Oral Propranolol Improve Retinopathy of Prematurity Outcomes in Very Preterm Infants
Status:
Unknown status
Trial end date:
2018-05-01
Target enrollment:
Participant gender:
Summary
Retinopathy of prematurity (ROP) is a major cause of blindness and visual impairment in
children in both developing and developed countries around the world. ROP is a multifactorial
disease characterized by perturbation of normal vascular development in the retina. The
pathogenesis of ROP is hypothesized to consist of two distinct phases of which the second
phase is characterized by hypoxia-induced up-regulation of vascular endothelial growth factor
(VEGF) and retinal neovascularization.
Recent studies have shown a relationship between the β-adrenergic system and angiogenesis.
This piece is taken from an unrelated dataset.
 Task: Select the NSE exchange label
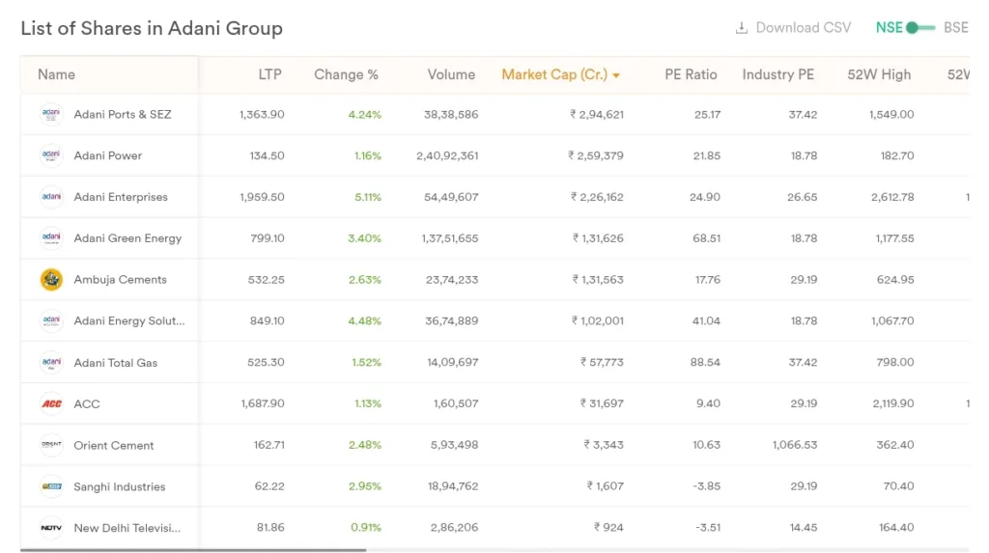click(889, 28)
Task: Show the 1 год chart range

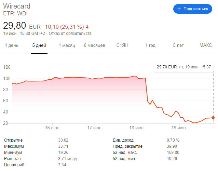Action: coord(150,45)
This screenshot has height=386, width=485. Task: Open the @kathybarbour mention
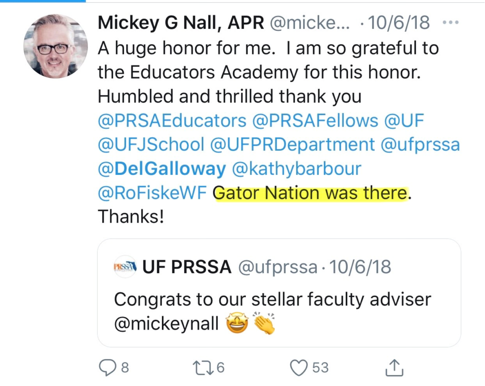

This relationship has been observed in several diseases, like infantile hemangiomas, ROP, and
neoplasias. Studies in animal models have shown that norepinephrine stimulates VEGF
expression and secretion in retinal cells. In oxygen induced retinopathy, blockage of
β-adrenergic receptors (β-AR) can inhibit the angiogenic cascade and interfere with further
proliferation of retinal vasculature. Also, angiogenesis seems to be impaired in β-Argene
deficient mice, when exposed to hypoxia and other stimuli, but this function is restored
after gene therapy.
Assuming in human preterm newborns with ROP that VEGF overexpression and retinal
neovascularization in response to hypoxia might involve b-AR activation, we design
prospective randomized study to assess the effect of oral propranolol on the progression of
early stages of ROP in very low birth weight infants.